I think he is suffering from adulting lag. Can be overcome with a bit of willpower, but only if you're not a wanker.

Puppyseahorse · 02/05/2023 11:06

No, of course it’s not reasonable. I recently did a similar trip, back at a similar time, and was straight back into childcare on landing. That’s what I wanted as I’d missed my DC so much.

’important one with the big job’ reminds me of my dad. It always made me feel like me and the rest of the family were so unimportant, second class citizens, you name it.

FlounderingFruitcake · 02/05/2023 11:12

His mistake was to go to bed Friday daytime. Stay awake Friday, have early night and be back up and 100% normal on Saturday morning- that goes for me, DH and toddler DD who used to fly transatlantic quite a lot as everyone we knew from home decided to get married or have a significant birthday whilst we were living in Chicago 🤣

DH did Singapore via San Fran a few times and did struggle a bit but he wouldn’t behave like that. You just do your best to get on with it.

Kvetching · 02/05/2023 11:12

New York? He’s taking the piss. I don’t even consider jet lag unless the flight is 12 hours or more.

We fly to the USA or the Caribbean at least twice a year. The flight home means a night without sleep for me as I can’t sleep on planes. You just power on through until bedtime when you get home and then you’re fine.

* Source data *
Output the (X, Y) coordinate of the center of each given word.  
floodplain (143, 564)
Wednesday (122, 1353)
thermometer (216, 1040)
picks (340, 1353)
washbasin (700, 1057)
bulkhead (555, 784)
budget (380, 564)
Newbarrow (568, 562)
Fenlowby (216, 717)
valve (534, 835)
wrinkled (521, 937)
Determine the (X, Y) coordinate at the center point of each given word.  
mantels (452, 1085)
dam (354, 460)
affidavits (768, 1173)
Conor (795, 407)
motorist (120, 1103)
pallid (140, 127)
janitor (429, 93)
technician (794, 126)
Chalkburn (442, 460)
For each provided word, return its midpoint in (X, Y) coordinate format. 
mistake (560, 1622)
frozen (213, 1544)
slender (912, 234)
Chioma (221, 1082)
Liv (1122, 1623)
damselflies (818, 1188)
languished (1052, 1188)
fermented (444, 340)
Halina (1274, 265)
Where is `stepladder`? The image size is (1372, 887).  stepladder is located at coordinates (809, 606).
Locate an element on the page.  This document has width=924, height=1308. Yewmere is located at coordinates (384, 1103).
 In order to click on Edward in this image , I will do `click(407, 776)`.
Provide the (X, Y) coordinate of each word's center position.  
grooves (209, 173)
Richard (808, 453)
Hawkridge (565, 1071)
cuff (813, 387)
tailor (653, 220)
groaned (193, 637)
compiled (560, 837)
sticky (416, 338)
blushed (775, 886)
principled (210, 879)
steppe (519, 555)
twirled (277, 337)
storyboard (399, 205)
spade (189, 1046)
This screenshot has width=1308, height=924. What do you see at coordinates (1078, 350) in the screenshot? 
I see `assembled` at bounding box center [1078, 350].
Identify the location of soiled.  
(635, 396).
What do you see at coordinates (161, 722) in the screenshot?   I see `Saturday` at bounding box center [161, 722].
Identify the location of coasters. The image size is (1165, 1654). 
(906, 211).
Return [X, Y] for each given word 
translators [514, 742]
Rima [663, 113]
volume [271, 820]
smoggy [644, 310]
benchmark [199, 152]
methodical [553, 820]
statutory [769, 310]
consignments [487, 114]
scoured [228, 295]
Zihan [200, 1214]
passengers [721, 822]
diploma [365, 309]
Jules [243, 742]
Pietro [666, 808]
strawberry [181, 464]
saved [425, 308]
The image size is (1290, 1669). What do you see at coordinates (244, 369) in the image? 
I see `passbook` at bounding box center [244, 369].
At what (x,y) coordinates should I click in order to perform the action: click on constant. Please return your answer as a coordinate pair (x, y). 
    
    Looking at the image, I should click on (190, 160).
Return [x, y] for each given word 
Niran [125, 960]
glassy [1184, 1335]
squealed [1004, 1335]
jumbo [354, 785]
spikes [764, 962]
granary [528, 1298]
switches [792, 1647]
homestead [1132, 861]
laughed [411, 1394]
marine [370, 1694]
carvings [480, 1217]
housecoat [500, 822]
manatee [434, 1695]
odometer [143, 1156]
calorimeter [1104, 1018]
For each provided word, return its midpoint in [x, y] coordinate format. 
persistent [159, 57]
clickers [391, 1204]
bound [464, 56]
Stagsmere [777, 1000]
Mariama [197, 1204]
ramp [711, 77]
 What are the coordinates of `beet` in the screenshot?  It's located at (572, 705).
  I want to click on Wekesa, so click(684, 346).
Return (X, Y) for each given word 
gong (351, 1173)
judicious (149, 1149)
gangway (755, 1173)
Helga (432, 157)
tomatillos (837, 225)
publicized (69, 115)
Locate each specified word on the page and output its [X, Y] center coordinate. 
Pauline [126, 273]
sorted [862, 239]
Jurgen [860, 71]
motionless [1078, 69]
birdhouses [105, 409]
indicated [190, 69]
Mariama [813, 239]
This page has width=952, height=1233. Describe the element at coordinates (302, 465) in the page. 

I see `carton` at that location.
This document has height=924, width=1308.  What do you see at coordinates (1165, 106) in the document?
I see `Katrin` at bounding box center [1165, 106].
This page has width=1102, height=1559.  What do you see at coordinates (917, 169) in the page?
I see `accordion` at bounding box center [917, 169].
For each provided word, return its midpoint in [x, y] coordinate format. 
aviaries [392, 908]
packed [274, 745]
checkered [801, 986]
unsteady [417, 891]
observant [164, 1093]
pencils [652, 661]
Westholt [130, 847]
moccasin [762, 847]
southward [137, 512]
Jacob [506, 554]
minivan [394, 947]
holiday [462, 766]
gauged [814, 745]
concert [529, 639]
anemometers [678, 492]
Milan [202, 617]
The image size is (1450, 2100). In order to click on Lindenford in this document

* Task set *
A: In the forum thread on jet lag, in which city was FlounderingFruitcake living when the family flew transatlantic often?
B: Resume the forum thread on jet lag from the end of its last post.
The lines play no part in this.

* Answers to this exercise *
A: Chicago.

B:
EmpressSoleil · 02/05/2023 11:13

I've flown to a country with an 8 hour time difference several times. I "allow" 24 hrs total rest, another 24 up at normal times but taking it easy. Normal life resumes on day 3. Be that going back to work or out and about doing things. And that is through my 40's and 50's so I'm not a 20 something with bags of energy. I would have expected him to be back to mostly normal by Sunday.

Paq · 02/05/2023 11:14

You need to get a job yourself. He's a prime candidate for chucking in "family life".

If he's got a big job you should be buying in help.

CallHerJohn · 02/05/2023 11:17

minmooch · 02/05/2023 08:36

I would have expected him to be fully involved with family life as soon as he got back. Perhaps go to bed later/or earlier the first night to reset body clock. But that would be it.

Absolutely this. My dh has travelled a lot with work, and jet lag has never affected him doing his bit with the kids. He goes to bed early if needed but that's it. Even after 11hr time differences.

BobShark · 02/05/2023 11:18

Bloody hell, I travel back and forth between London and sydney with an 11 hour time difference and two days is reasonable. Couple of early nights and the rest you just power through. He's taking advantage!

EveryWitchWaybutLoose · 02/05/2023 11:30

I tend to get straight back to things. A 5 hour time difference really is negligible . I often go straight to work after the red eye beck from the States, then go to bed early and next day I’m pretty much normal.

fUNNYfACE36 · 02/05/2023 11:32

About 5 days for me

Jules912 · 02/05/2023 11:36

My DH travels a lot (mostly to US West coast) and needs to sleep when he gets in but will be mostly fine the next day if he's travelled business class. If he's travelled economy a day or two as he can't sleep in economy (I can't either so I'll give him that). He does try to time return flights to the US night so he actually wants to sleep on them.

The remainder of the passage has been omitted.